Objective: Rewrite the records below, changing every "screenshot" to "capture" and leaving everything else as it is.
_ _ _ _ _ _ _
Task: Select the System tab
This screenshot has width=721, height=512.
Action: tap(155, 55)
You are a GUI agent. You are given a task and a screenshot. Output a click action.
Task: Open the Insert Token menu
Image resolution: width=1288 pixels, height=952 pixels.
_ _ _ _ _ _ _
Expected answer:
Task: Select the System tab
This capture has width=721, height=512.
Action: tap(155, 55)
You are a GUI agent. You are given a task and a capture. Output a click action.
Task: Open the Insert Token menu
Image resolution: width=1288 pixels, height=952 pixels.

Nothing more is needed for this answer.